OK, maybe I misused the term “fortunate” there, because VGXPO was an utter mess.
Having attended last year’s convention, I had set my expectations to what I thought was a reasonable level. I expected to experience a show similar to the one they threw last year. Nothing spectacular or newsworthy — just a convention where a video game enthusiast could come and be surrounded by games.
That said, I knew I was in for trouble when I picked up my press pass. Instead of a nifty media badge allowing me unfettered access to anything I might find interesting, like I had last year, they gave me a yellow wristband on which they hand-wrote the word “press.” Thanks a lot, guys.
With press pass on wrist, I wearily headed to the show floor. A couple of independent developers greeted me with obligatory fliers for their upcoming games dressed as their imagined characters. Par for the course so far.
Beyond them, I saw the ample space understandably given to Nintendo, considering they were the top exhibitor this year. Then I scanned the rest of the floor. “Where is everything else?” I thought to myself.
To give you a better idea of what I’m talking about, I have included a picture of the show floor:
This town…is becoming like a ghost town. -The Specials
The pamphlet boasts 150,000 square feet of floor space, and as you can see, they decided to use every inch of that space to give you lots of elbow room. Inside of this elbow-allowing space resided a variety of mildly interesting and somewhat dumbfounding activities divided into sections that were labeled in the handy-dandy pamphlet.
Now, before I list each section and what you could expect to see contained within, allow me to state that this “map” that VGXPO gave out might be one of the most poorly made I have ever witnessed. It is so awful, in fact, that I have decided to include it here:
So…which way is north?
You see what I’m talking about? If this map was a person and you asked this person directions, he would act really annoyed while avidly avoiding making eye contact, waving his arm in some general direction, and saying something like “uuugggghhhh.”
To make matters worse, two of these sections, The Colosseum and Live Action Gaming, were not even there. As in they were empty spaces.
But enough of what was not at the VGXPO. What was there?

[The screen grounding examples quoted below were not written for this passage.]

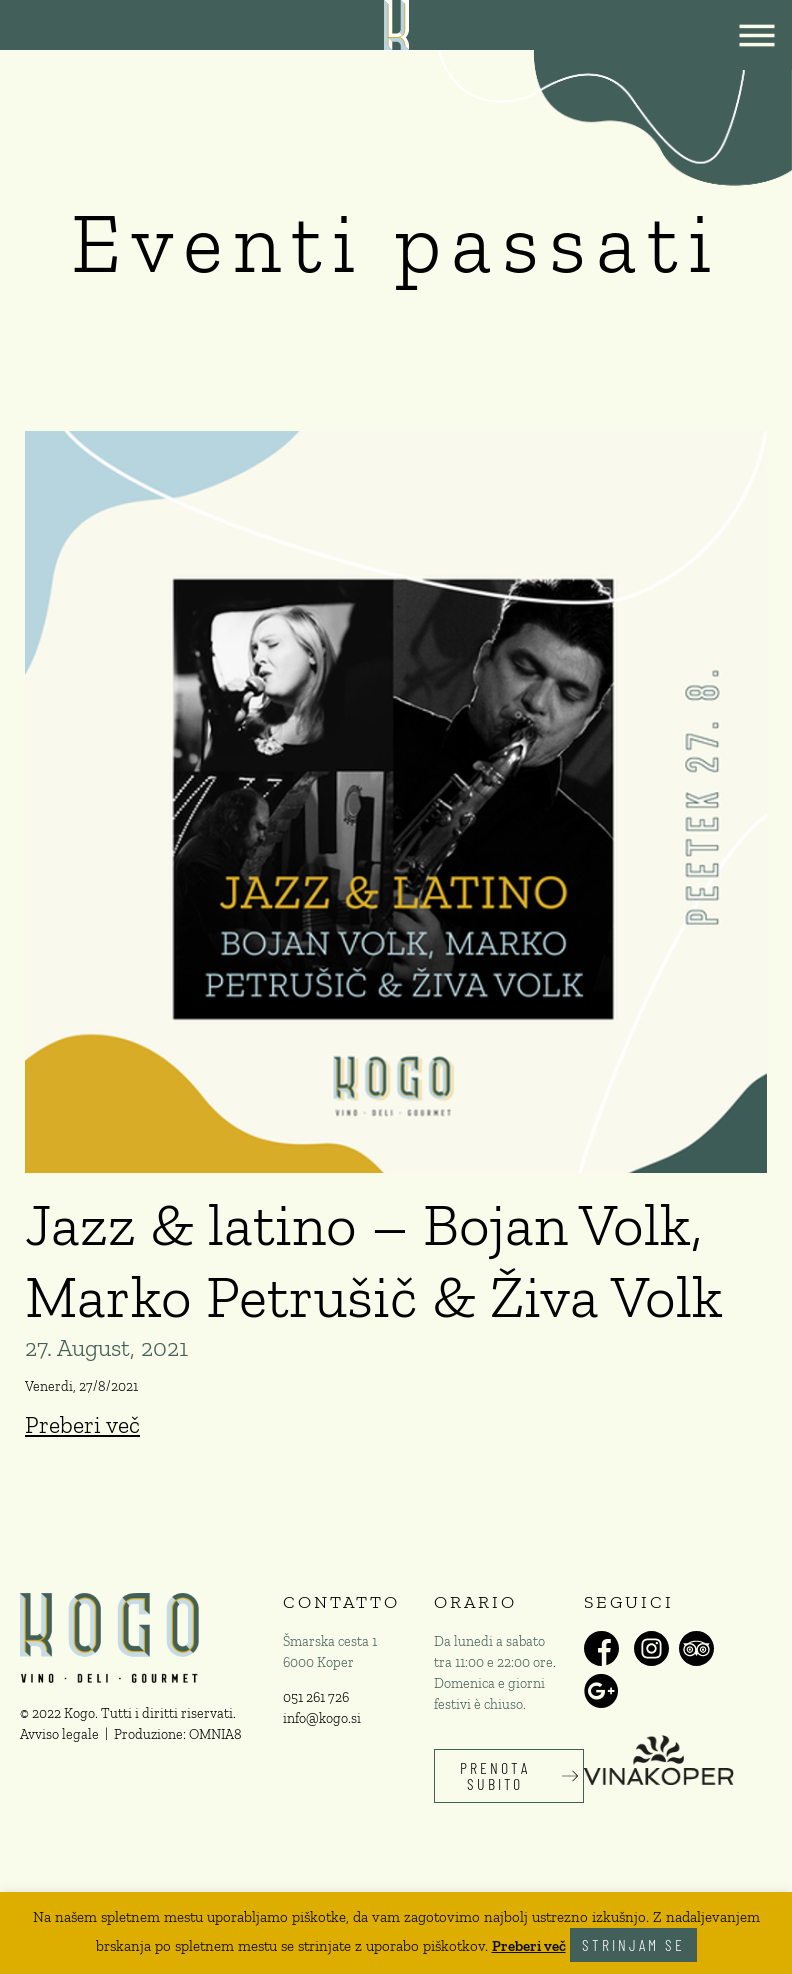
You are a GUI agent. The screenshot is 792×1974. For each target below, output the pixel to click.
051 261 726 (316, 1697)
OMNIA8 (215, 1734)
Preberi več (529, 1946)
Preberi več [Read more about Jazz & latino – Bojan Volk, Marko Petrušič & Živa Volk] (82, 1424)
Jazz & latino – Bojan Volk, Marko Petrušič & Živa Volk (374, 1260)
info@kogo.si (322, 1718)
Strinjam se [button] (633, 1944)
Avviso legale (59, 1734)
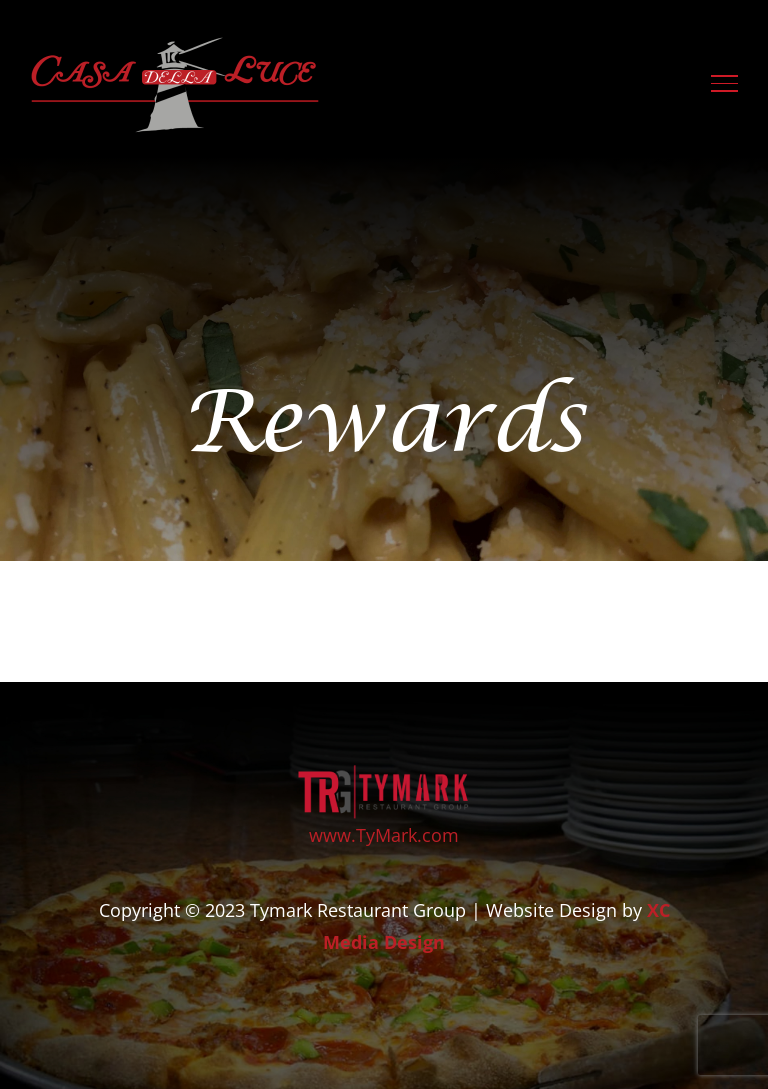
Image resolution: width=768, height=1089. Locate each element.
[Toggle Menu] (725, 83)
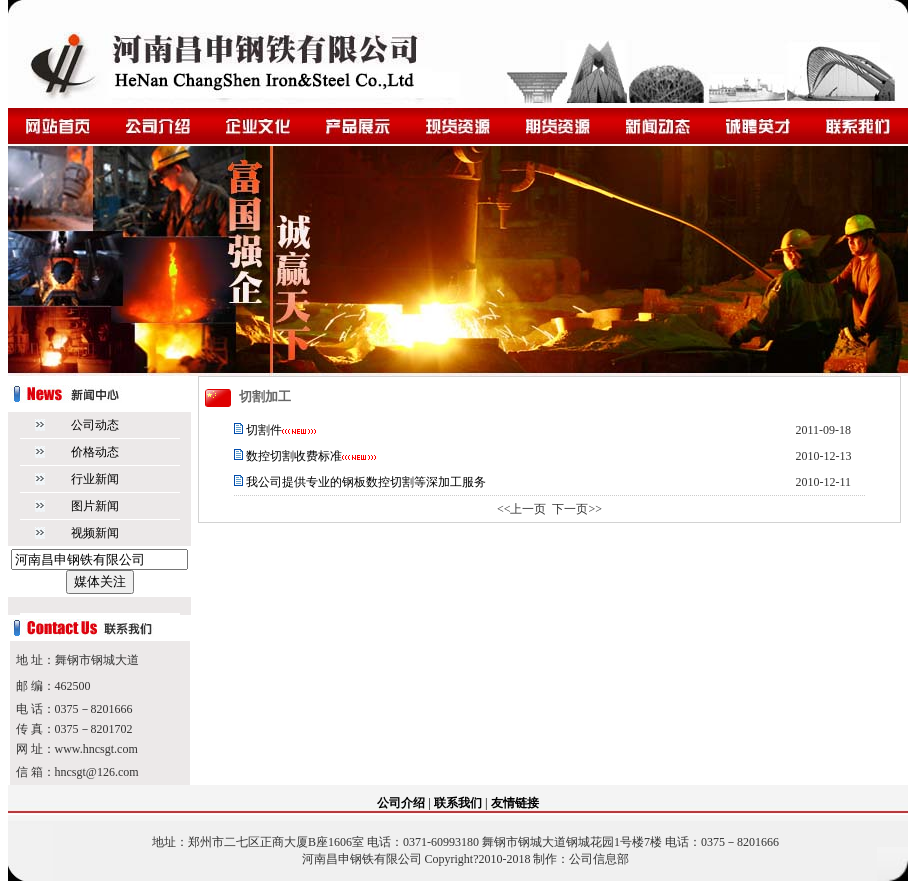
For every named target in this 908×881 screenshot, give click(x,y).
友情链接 (515, 803)
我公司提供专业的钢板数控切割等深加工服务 (364, 482)
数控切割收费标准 (294, 456)
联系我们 (458, 803)
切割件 (264, 430)
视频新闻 (95, 533)
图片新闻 (95, 506)
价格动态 (95, 452)
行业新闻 (95, 479)
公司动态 (95, 425)
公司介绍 (401, 803)
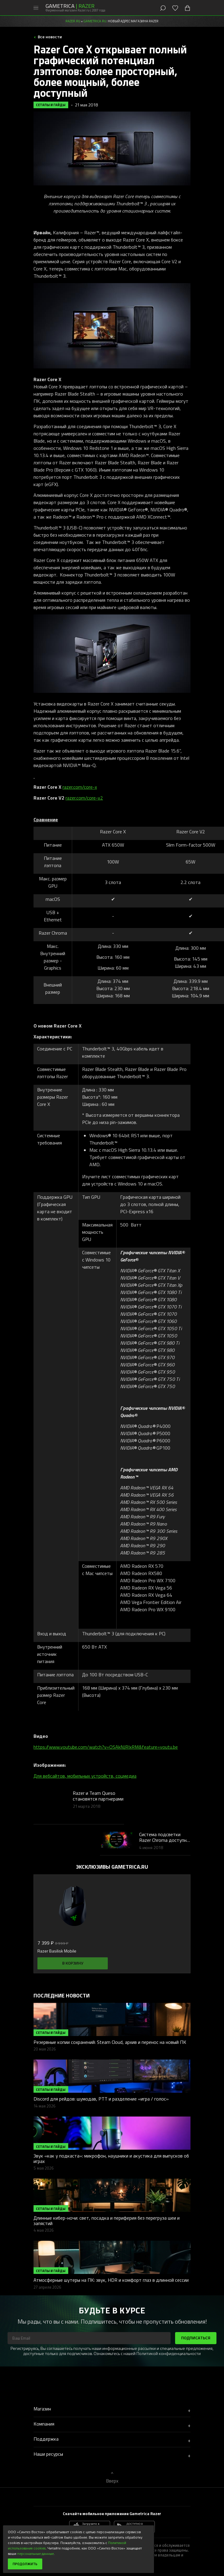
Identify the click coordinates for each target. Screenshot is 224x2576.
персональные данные (35, 2553)
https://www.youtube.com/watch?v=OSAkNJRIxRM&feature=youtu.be (106, 1747)
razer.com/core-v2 (84, 797)
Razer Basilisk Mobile (56, 1951)
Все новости (49, 36)
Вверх (112, 2480)
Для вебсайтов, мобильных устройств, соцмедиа (85, 1776)
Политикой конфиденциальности (168, 2353)
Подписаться (195, 2338)
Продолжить (25, 2563)
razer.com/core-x (79, 787)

Alright, maybe the exclamation point was a bit extreme. The truth is that they had less then one third of the tournaments that they had last year — no Counter-Strike v.1.6, no World of Warcraft Arena. You could, however, compete in an ad hoc tournament in one of four games: Halo 3, Super Smash Bros. Brawl, Call of Duty 4: Modern Warfare, or Street Fighter 4.
Also, push-ups. I’m not shitting you!
If competition was not your forte, you could always go to the VGXPO Arcade, which afforded you the chance to beat the game that you might not have had the quarters to accomplish in 1995. I mean, who hasn’t wanted to complete Star Trek: Strategic Operations Simulator?
Who’s that handsome devil is behind the controls? That would be Harold Burnett, infamous third chair of Sophist Radio.
Another one of VGXPO’s claims to fame is the Retrocon. Last year this was held in a separate section of the convention, giving those interested in video game collection a place to pick through years of nostalgic titles and merchandise. This year they decided to house this area within the convention proper, between the arcade and the unutilized Tabletop Gaming area.
This section was one of the only interesting areas of this convention. Sure, most of the stuff was overpriced, but where else are you gonna find some of these games?
You may have noticed that I have neglected to talk about the best and maybe only reason to attend this year’s VGXPO: Nintendo.
Truth is, Nintendo did not disappoint. To be fair, maybe being the only really interesting part of a giant shit sandwich makes what I saw there a tad bit overblown in comparison. But whatever — I got to play New Super Mario Bros Wii!
I also played the unreleased Legend of Zelda: Spirit Tracks for the DS, in addition to Punch-Out!!, Wii Sports Resort, and some random DSiWare titles and WiiWare titles.
My excitement was only deflated by the fact that no one was available for interview and I was not allowed to take pictures, regardless of how many handwritten press passes I had obtained.
They wouldn’t allow me to take any pictures inside the Nintendo area. So I took this instead.
So is VGXPO really worth the price of admission? Last year, I would have said that, while catastrophically disorganized, it was still worth the ticket price. But that was before I really understood what the phrase “catastrophically disorganized” meant.
VGXPO now seems beyond repair. The problems appear deep-rooted within the organization — starting with Ed Fleming, who a made drunken ass of himself at PAX — and sadly, I don’t see them being fixed in the foreseeable future.